▶ _DATA LINES_
>> begin

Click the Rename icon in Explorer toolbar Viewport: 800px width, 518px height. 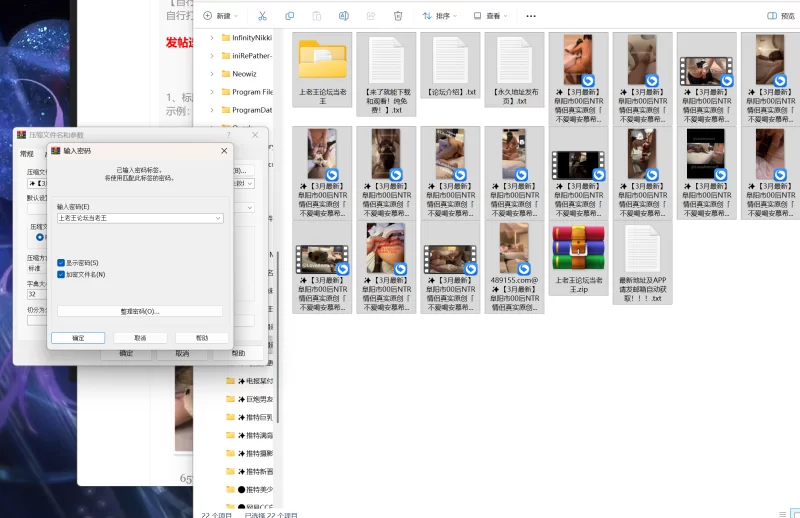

>> end
>> begin

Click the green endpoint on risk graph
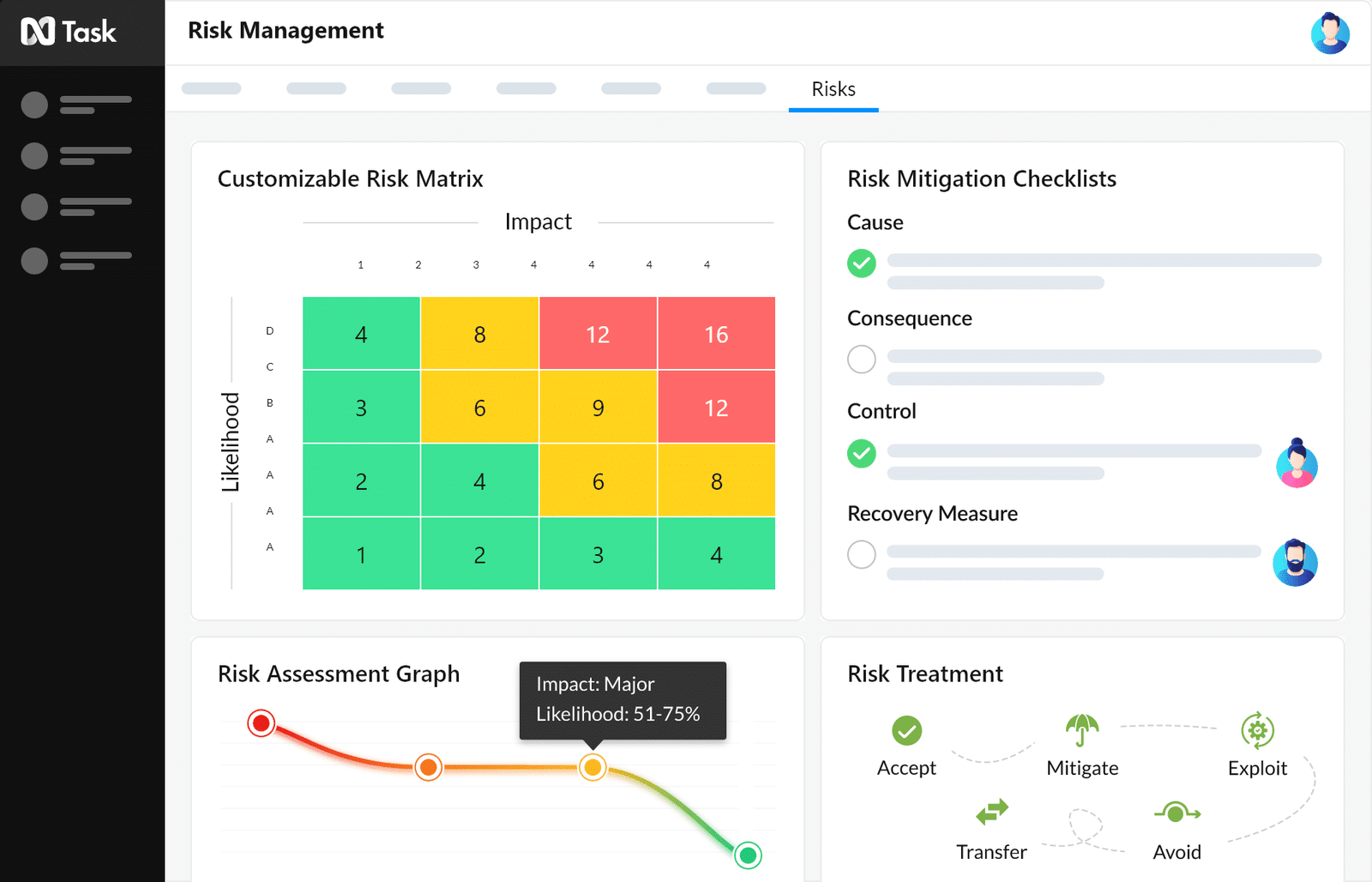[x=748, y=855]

>> end
>> begin

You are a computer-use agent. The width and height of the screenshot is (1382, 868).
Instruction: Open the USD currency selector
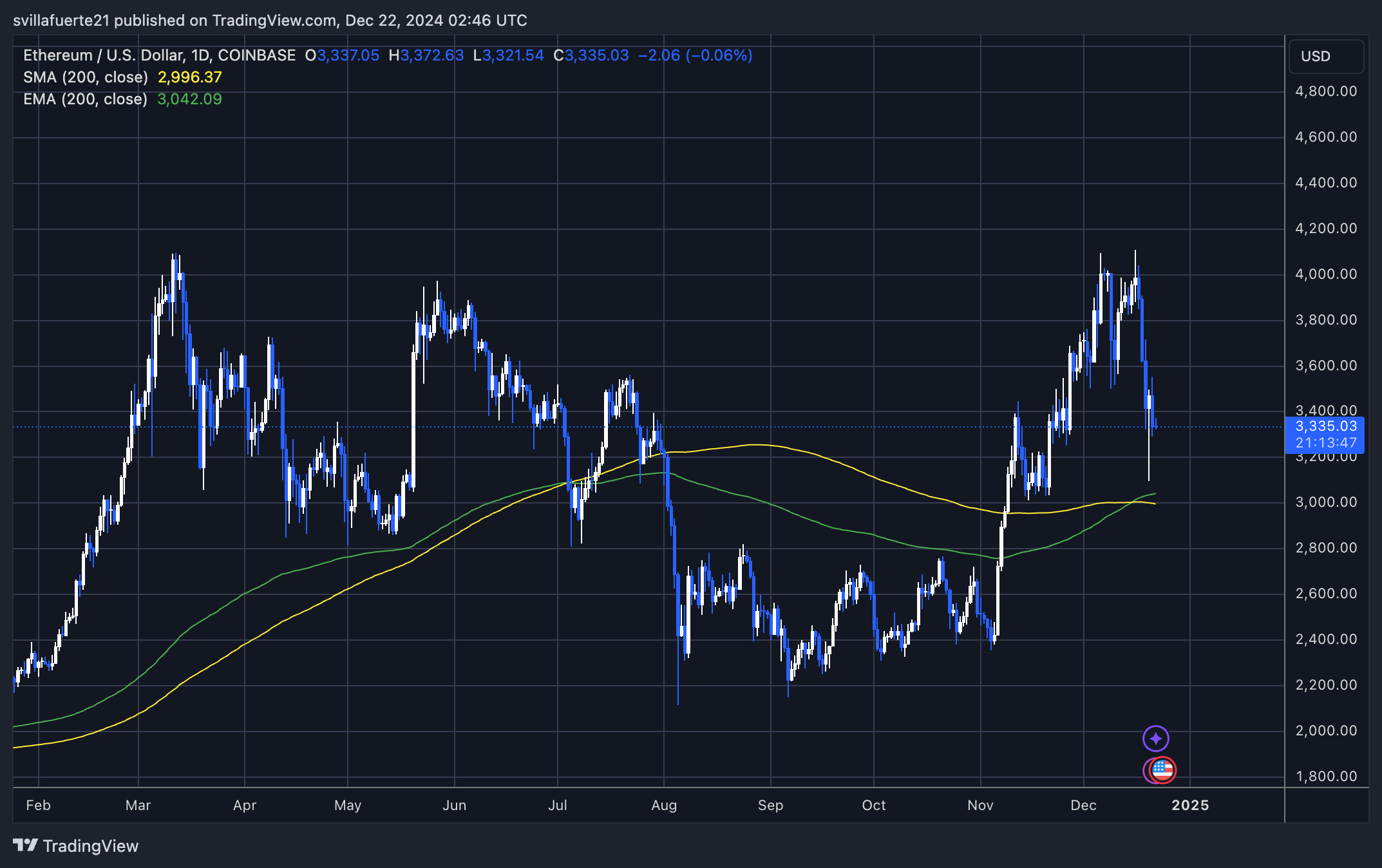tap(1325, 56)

>> end

▶ _TASK DIRECTIONS_
Reproduce word for word the lines from the one containing "You are a computer-use" up to and including the one containing "tap(1325, 56)", omitting the pictures.

▶ _TASK RESPONSE_
You are a computer-use agent. The width and height of the screenshot is (1382, 868).
Instruction: Open the USD currency selector
tap(1325, 56)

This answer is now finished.